The DeKalb Commercial Body Corporation, formerly known as the Sycamore Wagon Works, DeKalb Wagon Company, and DeKalb Commercial Body Company, is a defunct manufacturer of wagons and vocational truck bodies.

==History==
===Pre-truck years===
The Sycamore Wagon Works was officially founded in 1904 in Sycamore, Illinois by brothers Charles and Samuel Bradt, and partner Madison D. Shipman (Who was Charles and Samuel's brother-in-law) in Sycamore, Illinois. The trio had previously been involved in a glove manufacturing business in Gloversville, New York. Their first products included milk wagons, delivery wagons, and wagons designed specifically for the transport of pianos, likely for the nearby Melville-Clark Piano Company factory. The first manager of the company was a Mr. Will Smith, who had experience as the former manager for both the Kalamazoo Wagon Company and the Montgomery Ward buggy factory. The company later began to produce the Sycamore One-Step Wagon, with a low floor for easy access. In 1912, Sycamore Wagon Works moved to a former shoe factory in DeKalb and was renamed DeKalb Wagon Company. They continued to produce wagons.

===Trucks===
In 1913 the DeKalb Wagon Company purchased the Randolph Motor Car Company from General Motors, who had owned it since 1908 but had discontinued all Randolph models. In 1913, DeKalb officially announced that it would begin production of Randolph trucks, and later that year they were renamed to DeKalb.

As the years progressed, DeKalb ceased to produce wagons or their own vehicles, instead building vocational bodies (i.e. fire trucks, cement mixers, milk trucks, etc.) onto existing truck chassis, especially Dodges.

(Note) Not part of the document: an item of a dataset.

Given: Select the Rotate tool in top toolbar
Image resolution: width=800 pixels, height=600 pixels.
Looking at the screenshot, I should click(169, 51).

One of DeKalb Commercial Body Corporation's more famous models was the Lumberjack, a truck that was almost entirely a large, flat surface (broken only by a small, 1-person cab) designed for hauling lumber. Over the years, there were more modifications to the design, such as a larger version and a similar model designed for hauling metal. While DeKalb did not claim to be the only company making bodies in this style, they became very popular in the Midwest.

===Closing===
Very little is known about the closing of the DeKalb Commercial Body Corporation. While the company's address was listed in a 1969 city directory, the same address was listed as a vacant lot in 1971. The company appears to have gone out of business sometime around then, although the reason is unknown.